Sukses

Masjid Azizi di Tanjung Pura, Bangunan Bersejarah Peninggalan Kesultanan Langkat

Suasana tenang dan udara sejuk akan langsung terasa ketika memasuki area dalam Masjid Azizi, bangunan bersejarah peninggalan Kesultanan Langkat yang masih kokoh berdiri hingga saat ini.

Liputan6.com, Langkat Suasana tenang dan udara sejuk akan langsung terasa ketika memasuki area dalam Masjid Azizi, bangunan bersejarah peninggalan Kesultanan Langkat yang masih kokoh berdiri hingga saat ini.

Mata akan dimanjakan dengan cantiknya ornamen-ornamen perpaduan timur tengah dengan Melayu. Masjid Azizi terletak di Jalan Masjid, Tanjung Pura, Kabupaten Langkat, dan merupakan satu-satunya bangunan peninggalan Kesultanan Langkat.

Dilansir dari berbagai sumber, masjid ini awalnya dibangun oleh Sultan Langkat pertama yakni Sultan Musa Al Holidin Muazzam Syah, pada tahun 1896.

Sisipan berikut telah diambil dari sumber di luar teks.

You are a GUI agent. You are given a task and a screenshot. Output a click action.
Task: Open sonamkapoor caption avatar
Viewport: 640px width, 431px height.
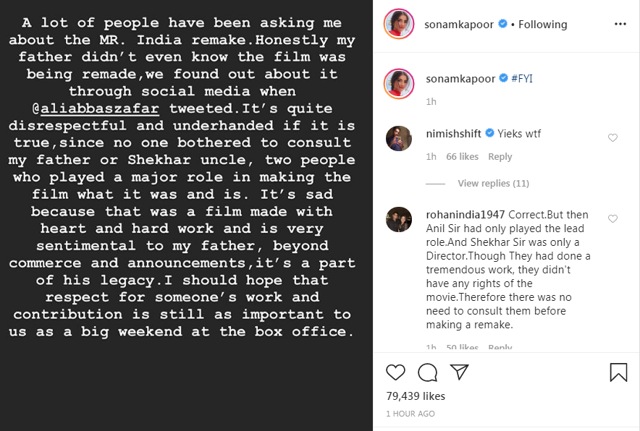(399, 84)
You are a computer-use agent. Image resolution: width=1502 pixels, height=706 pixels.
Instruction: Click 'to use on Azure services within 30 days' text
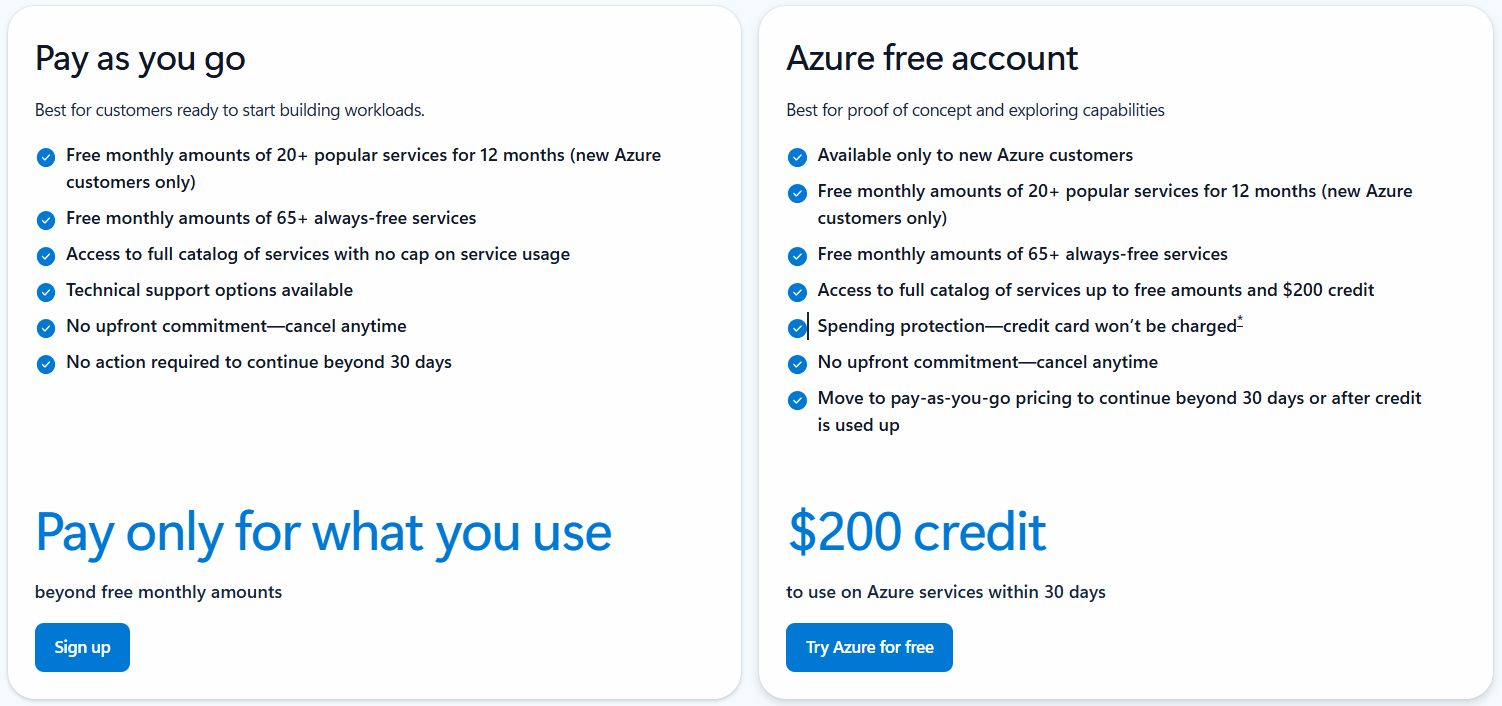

Setelah itu diteruskan anaknya Abdul Azizi Djalil Rahmad Syah pada tahun 1902. Kemudian diteruskan lagi oleh cucunya Sultan Mahmud Djalil Rahmad Syah hingga berakhirnya Kesultanan Langkat pada tahun 1948.

Bangunan Masjid Azizi juga menjadi saksi, bahwa Kesultanan Langkat, 1 di antara kerajaan Melayu di Sumatera Utara (Sumut), memiliki masa kejayaan.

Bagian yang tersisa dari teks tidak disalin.